Окинув распластанное на ковре тело скептическим взглядом, Мона пружинисто встала и ушла в спальню. Куда-то позвонила. Вернулась уже при параде. Дернула «смирновки».
— Ключи в двери. Утром забросишь в почтовый ящик.
— Ты уходишь?
— Начало неплохое, но требует продолжения. И не шути так больше, Отелло.
Глава 8
19-21 августа 1991 года
Экспресс вез меня в адлерский аэропорт. Мимо проплывали до невозможности, до умопомрачения красивые виды. Переживать больше не было сил. Я закрыл глаза, пытаясь разобраться в событиях последних месяцев.
Моя «черная» полоса закончилась в марте. Тогда со мной случился последний приступ черной меланхолии.
Чикес отваливал в Штаты. Не по институтским, кафедральным, министерским и прочим туфтово-блатным каналам. По личным. Не стажером, резидентом, регистаром — просто человеком. В перспективе гражданином. То есть не на год-два, а навсегда. Не с целью затариться шмотками и аппаратурой, да еще отложить на новую «девятку» в ржавом гараже. Просто чтобы жить.

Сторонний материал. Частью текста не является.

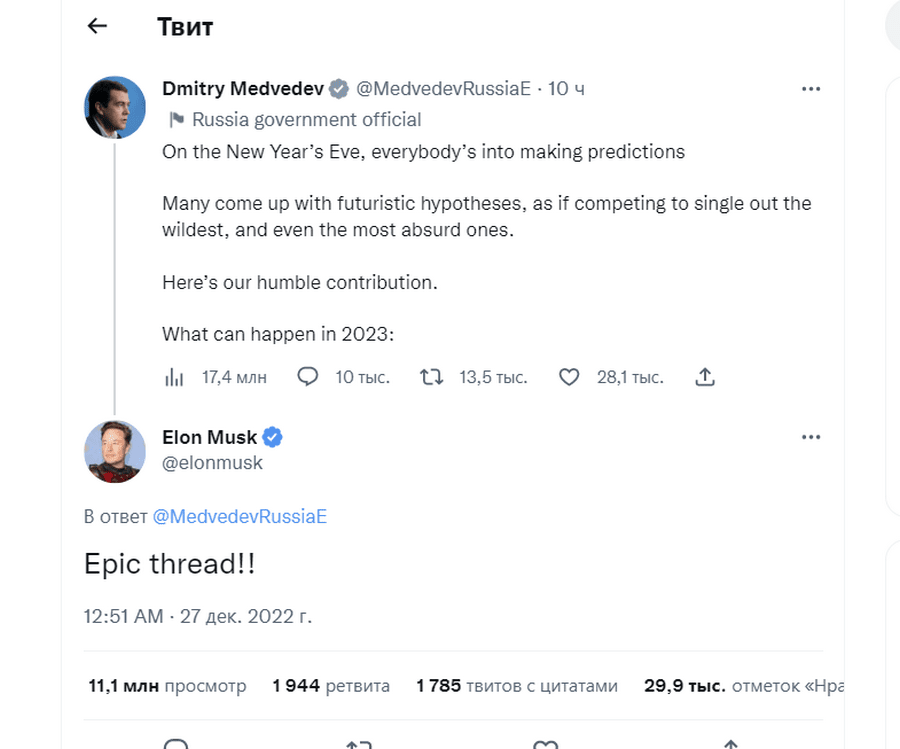Viewport: 900px width, 749px height.
Task: Open the three-dot menu on Medvedev's tweet
Action: [811, 89]
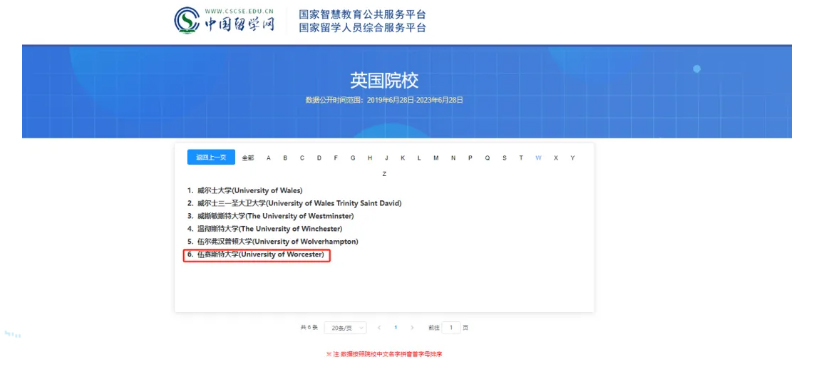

Нельзя сказать, что судьба благоприятствовала его планам.
Филипп Исаевич — практически здоровый мужик, не считая театральных гипертонических кризов, резистентных к обзидану, но легко купируемых сигаретой, рюмкой коньяка и вниманием прекрасной половины отделения — в январе непонятно зачем решил удалить геморрой. Так сказать, последний штрих.
Хвори на копейку, но на вводном наркозе произошла остановка сердца. Такое бывает. Нечасто, но бывает. По статистике с одним больным из несколько тысяч. Чаще всего в начале или в конце анестезии. Недаром нас сравнивают с летчиками: у тех самые ответственные этапы — взлет и посадка.
Чикеса реанимировали страстно, с огоньком. Сломали ребра, распахали грудную клетку. На прямом массаже «завели».
Кому суждено быть повешенным, не утонет.
Едва оклемавшись, пострадавший устроил проводы.
В огромной пятикомнатной квартире собрался весь коллектив ГБО. От санитарок до бывших совместителей. Не хватало только Данайского — стыд глаза выел.
Традиционный любовный треугольник, продержавшись около двух лет, распался под мощными кулаками Вити Сена.
Наум Исаакович загипсовал все конечности, на всякий случай «сфотографировал» свою интактную мандибулу и нажаловался Шишиной.
Больница покатывалась со смеху, а Тамара выбирала… Выбрала бедного. На фоне тотального проституирования высоких чувств факт обнадеживающий.